The Arazzo specification extends OpenAPI with workflow descriptions and dependency declarations for multi-step API orchestration. It’s relatively new and the tooling is still catching up, but the concept addresses a real gap. At enterprise scale, understanding individual API contracts isn’t enough; you need to understand how those contracts compose into business processes.

I’ve seen teams try to capture this in Confluence pages with sequence diagrams. It works for about three months, at which point the diagrams are outdated and nobody trusts them. Arazzo’s promise is that these workflow descriptions become executable and testable, just like individual API specs.

What Enterprise Adoption Actually Looks Like #

The pattern I’ve observed across organizations that successfully adopt SDD at scale follows a predictable arc.

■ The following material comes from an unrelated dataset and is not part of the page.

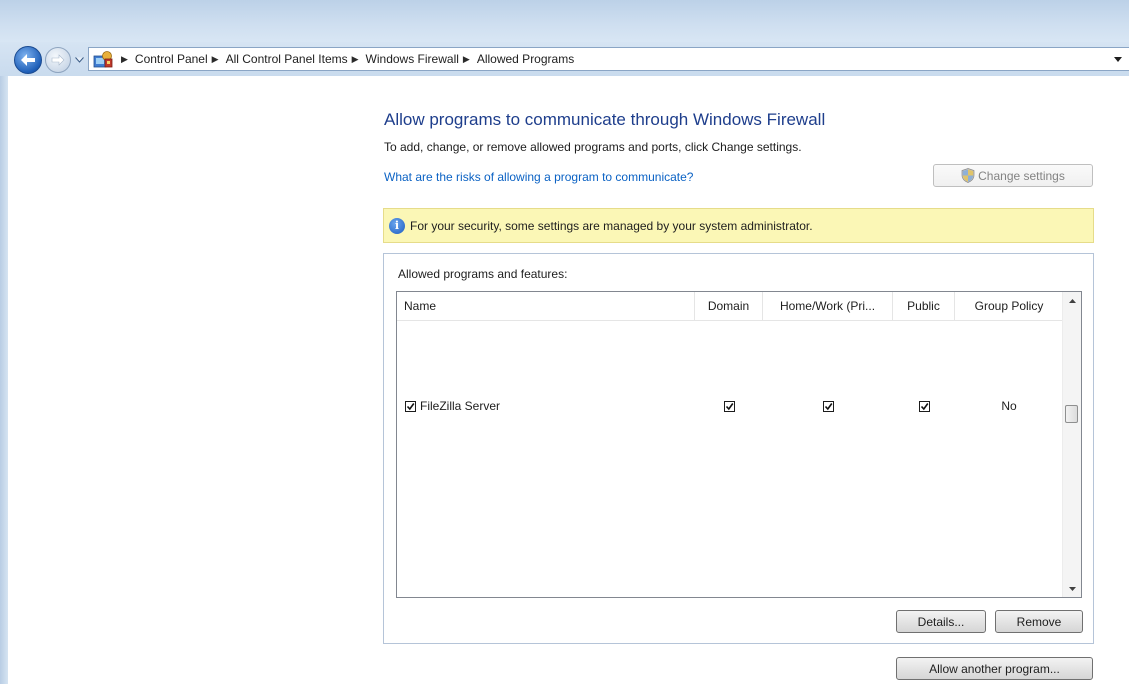 The image size is (1129, 684). I want to click on scroll-up-arrow-icon, so click(1072, 300).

Phase one is grassroots. One or two teams start using OpenAPI specs for code generation and contract testing. They get immediate benefits: fewer integration bugs, faster onboarding for new team members, automated documentation. Word spreads.

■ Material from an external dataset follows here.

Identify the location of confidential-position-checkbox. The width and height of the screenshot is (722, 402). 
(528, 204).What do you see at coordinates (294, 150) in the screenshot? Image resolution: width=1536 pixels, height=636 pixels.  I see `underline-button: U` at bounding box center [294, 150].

Phase two is the tooling investment. The platform team (or whoever plays that role) standardizes on a spec format, sets up a centralized catalog, and builds CI pipelines that validate specs on every commit. Tools like Fern and Speakeasy handle code generation across multiple languages from a single spec; this is where the enterprise efficiency gains start compounding.

Phase three is governance. This is where it gets political. Someone has to own the API style guide. Someone has to enforce naming conventions, versioning policies, and deprecation timelines. The tooling can automate enforcement, but the policies require cross-team agreement, and cross-team agreement requires organizational authority.

Most organizations stall between phase two and phase three. The technology works. The organizational dynamics are harder.

The Spec Review as the New Code Review #

One shift I’m particularly interested in is the elevation of spec review to the same status as code review. In a spec-driven world, reviewing the spec is arguably more important than reviewing the implementation, because the spec defines behavior and the implementation can be regenerated.

This changes who’s qualified to review. API spec review requires understanding of consumer needs (product knowledge), system architecture (technical knowledge), and standards compliance (governance knowledge). That’s a broader skill set than implementation review, which mostly requires programming expertise.

I’ve started advising teams to include at least one consumer-side representative in every API spec review. If Team A is building an API that Team B will consume, someone from Team B should review the spec before implementation begins. This catches misalignments weeks earlier than the traditional approach of discovering integration issues during testing.

It’s slow at first. Teams aren’t used to reviewing specs with the same rigor they apply to code. But the payoff compounds quickly, because a spec defect caught at review time costs a fraction of what it costs when discovered through a broken integration in staging.

My Honest Assessment #

SDD at enterprise scale works. I’ve seen it work. But it requires more organizational investment than the tooling vendors suggest, and the governance challenges are genuinely hard.

The technology layer—OpenAPI, Arazzo, Specmatic, code generation tools—is mature enough. The organizational layer is where enterprises struggle: getting fifty teams to agree on naming conventions, enforcing spec-first workflows when deadline pressure encourages shortcuts, and building review processes that treat specs as first-class artifacts rather than afterthoughts.

If you’re considering adopting SDD at scale, start with the governance conversation, not the tooling decision. Figure out who owns API standards, how breaking changes get communicated, and what the enforcement mechanism is. Then pick tools that support those decisions.

The spec-as-source-of-truth model is powerful. But a source of truth only works if everyone agrees it’s the truth. At enterprise scale, achieving that agreement is the hard part—and it’s not a problem any tool can solve for you.